*Your instructions*:
In the forum thread below, which username posted the message signed "Andrea"?

*Document text*:
********************

Good luck for today with your son coming home


----------



## superal (May 27, 2005)

I hope today has been a very lovely day for you all.

I'm sure it s been a very emotional day and we all can't wait to hear how things are going.

Mrs Cheese it would be great to hear form you if you ever feel like chatting to us all, not as though its not nice talking to Mr Cheese!!!   

Love
Andrea
x


----------



## saphy75 (Mar 15, 2004)

i hope today has been a lovely day, although filled with such emotion i'm sure. Starts to finally sink in now and feel so real at last doesn't it   (well i know that's how we felt on moving in day) 

congratulations to you all 

pam xx


----------



## crazybabe (Apr 24, 2007)

Hi Me & Mrs Cheese

I hope today has been a very special day for you, hopse your first day and evening of parenting goes well.

********************

*Dataset content*:
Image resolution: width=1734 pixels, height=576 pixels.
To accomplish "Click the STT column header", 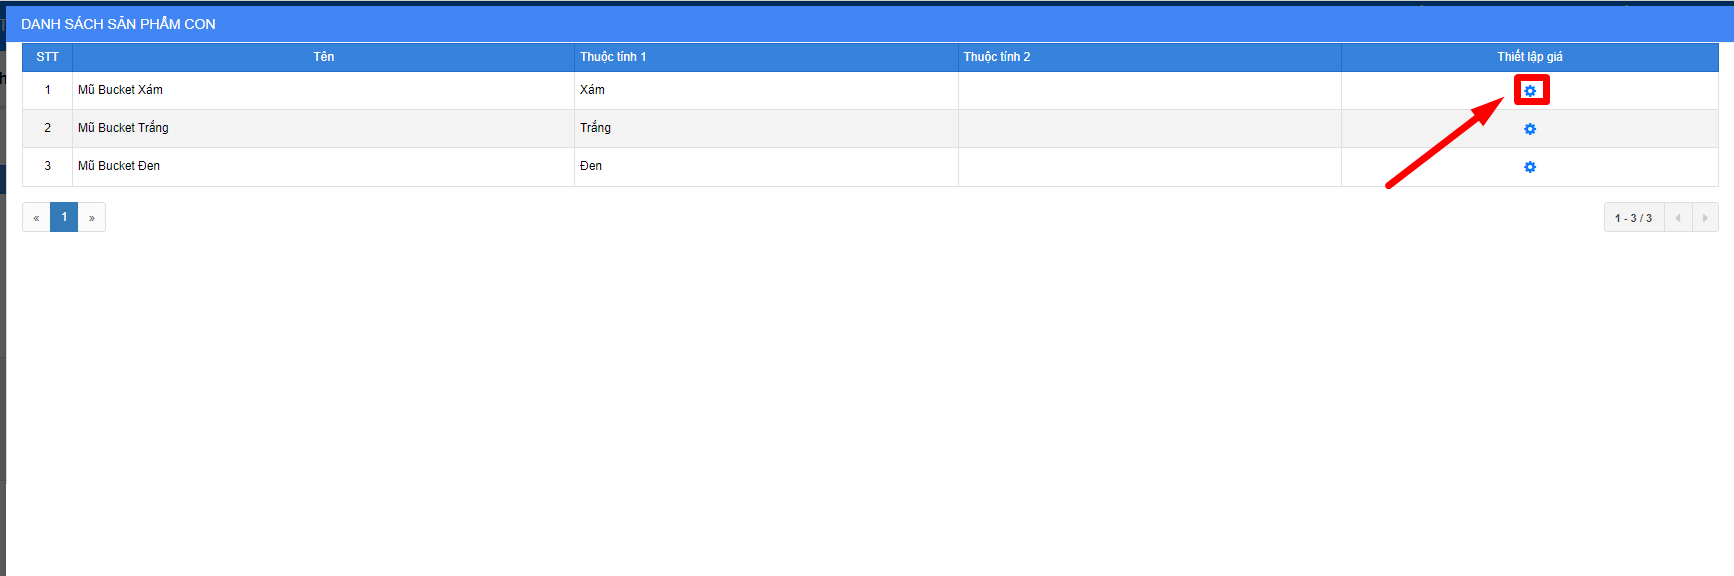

********************

*Correct response*:
superal